| Data supplied |
----------
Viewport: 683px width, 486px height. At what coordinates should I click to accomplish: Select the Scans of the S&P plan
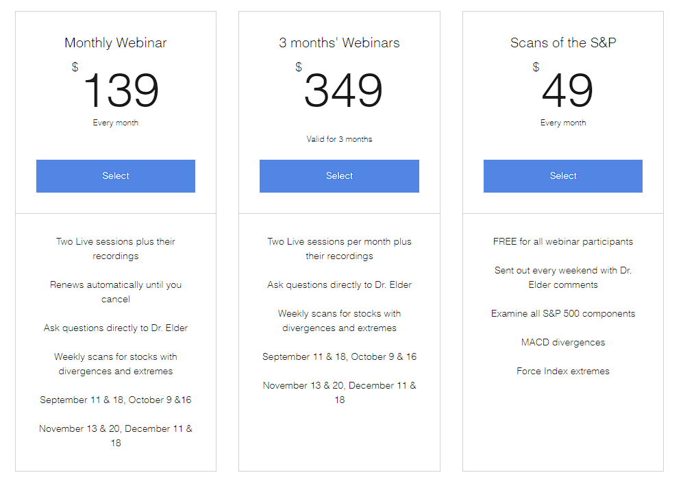pyautogui.click(x=563, y=176)
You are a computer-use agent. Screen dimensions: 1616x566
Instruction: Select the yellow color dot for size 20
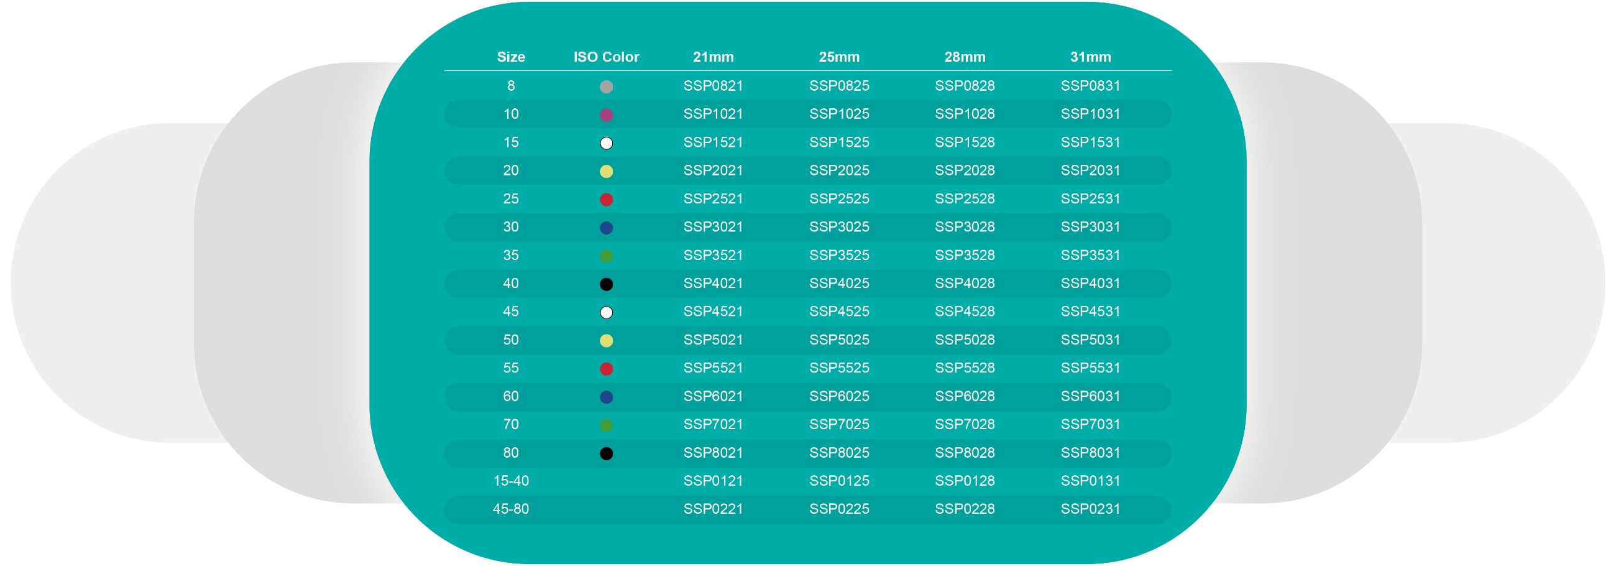(x=606, y=171)
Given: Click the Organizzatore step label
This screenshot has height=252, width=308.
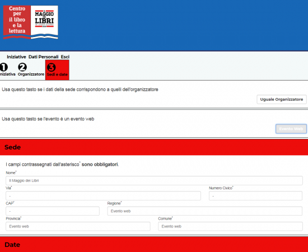Looking at the screenshot, I should 31,74.
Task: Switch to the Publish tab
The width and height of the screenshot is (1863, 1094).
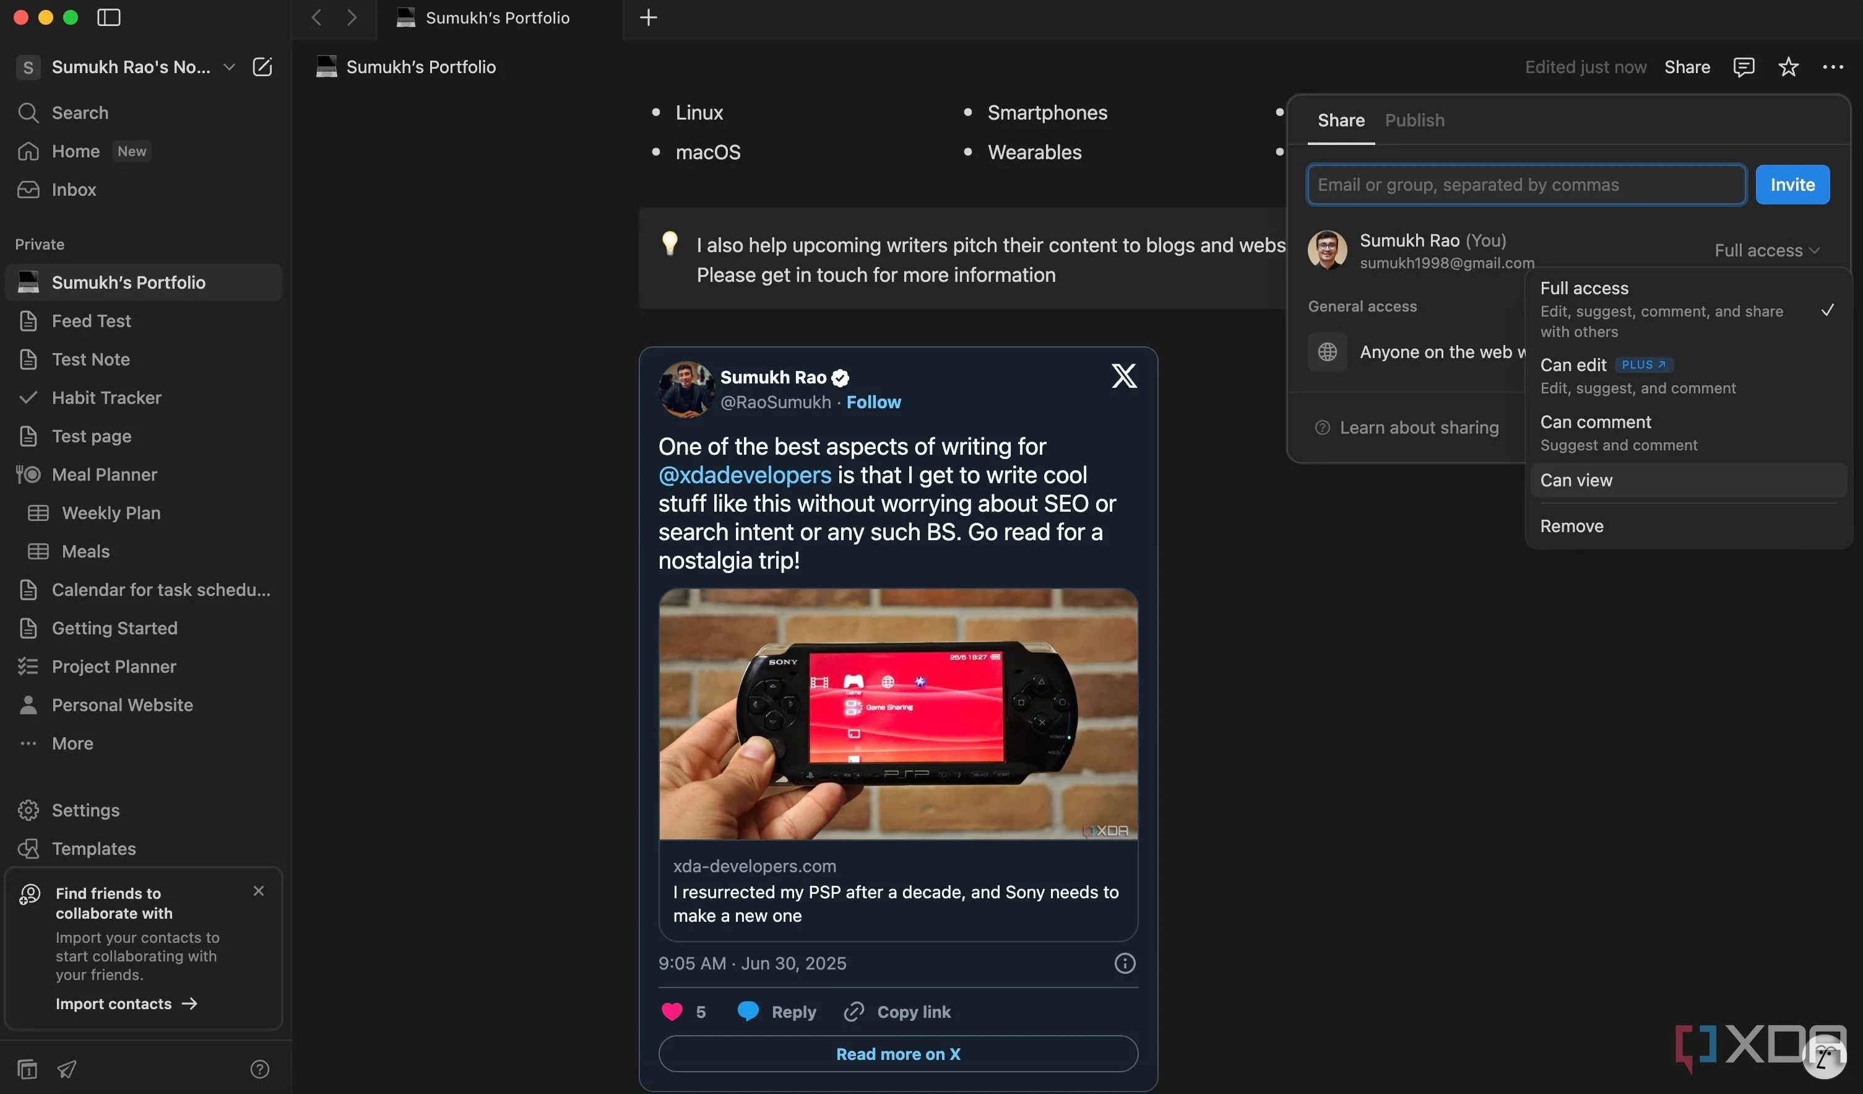Action: 1414,120
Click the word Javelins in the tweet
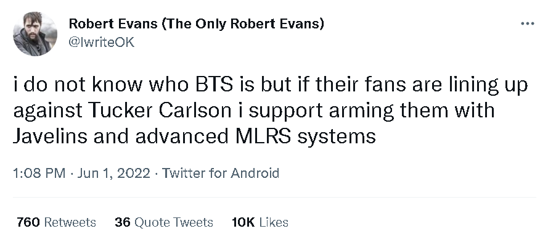Screen dimensions: 548x231 click(x=50, y=135)
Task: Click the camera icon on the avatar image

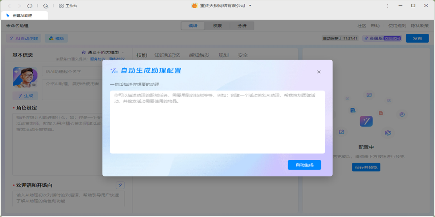Action: click(34, 85)
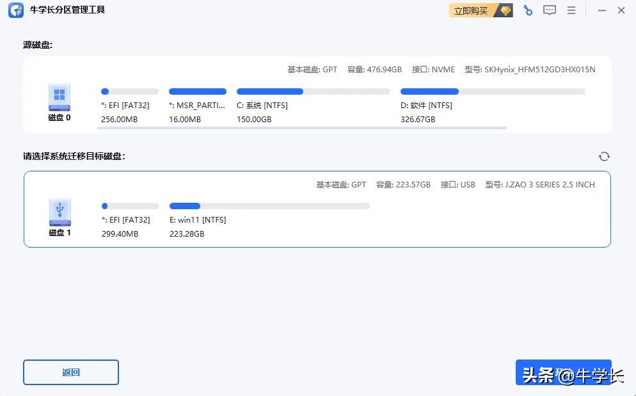Viewport: 636px width, 396px height.
Task: Refresh the target disk list
Action: [x=603, y=155]
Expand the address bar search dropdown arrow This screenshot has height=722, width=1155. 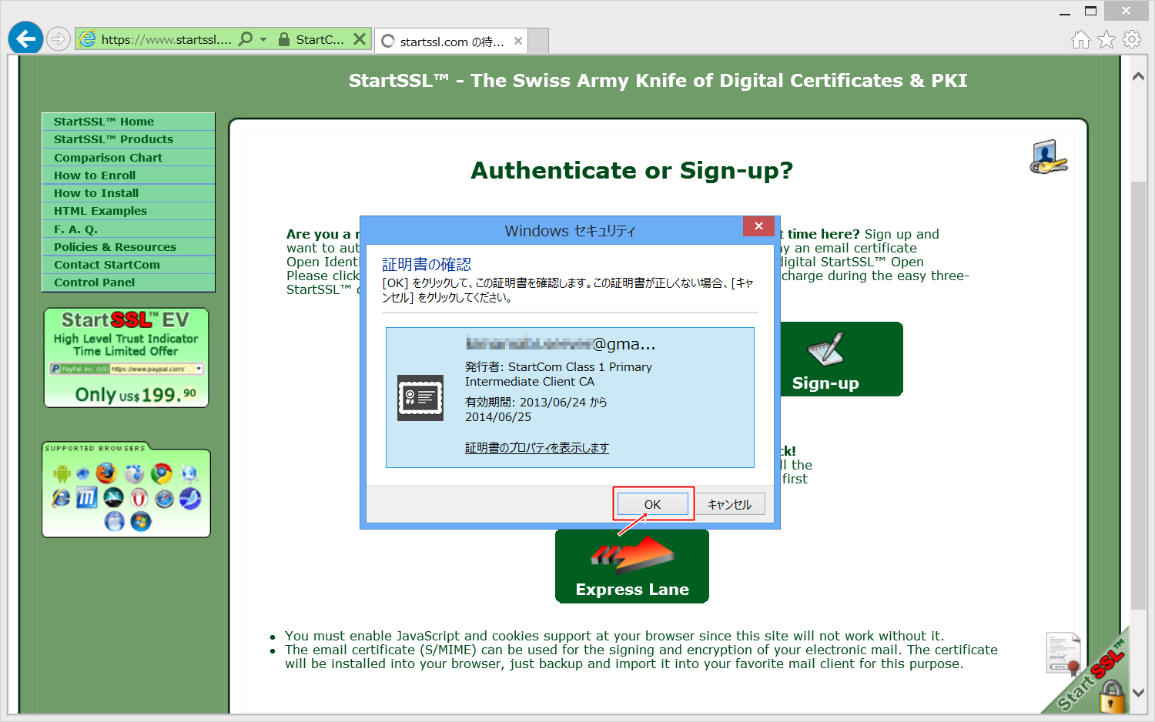[263, 39]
----------
| What the task requires |
Render the entries, from the start through the line containing "Action: 1414,120", as a Markdown table with the columns Row and Line. Skip blank lines and leave the pictures out.

| Answer for the task |
| Row | Line |
|---|---|
| 1 | Viewport: 683px width, 486px height. At what coordinates should I click to accomplish: Select the Scans of the S&P plan |
| 2 | pyautogui.click(x=563, y=176) |
| 3 | You are a computer-use agent. Screen dimensions: 1616x566 |
| 4 | Instruction: Select the yellow color dot for size 20 |
| 5 | (x=606, y=171) |
| 6 | Given: Click the Organizzatore step label |
| 7 | This screenshot has height=252, width=308. |
| 8 | Looking at the screenshot, I should 31,74. |
| 9 | Task: Switch to the Publish tab |
| 10 | The width and height of the screenshot is (1863, 1094). |
| 11 | Action: 1414,120 |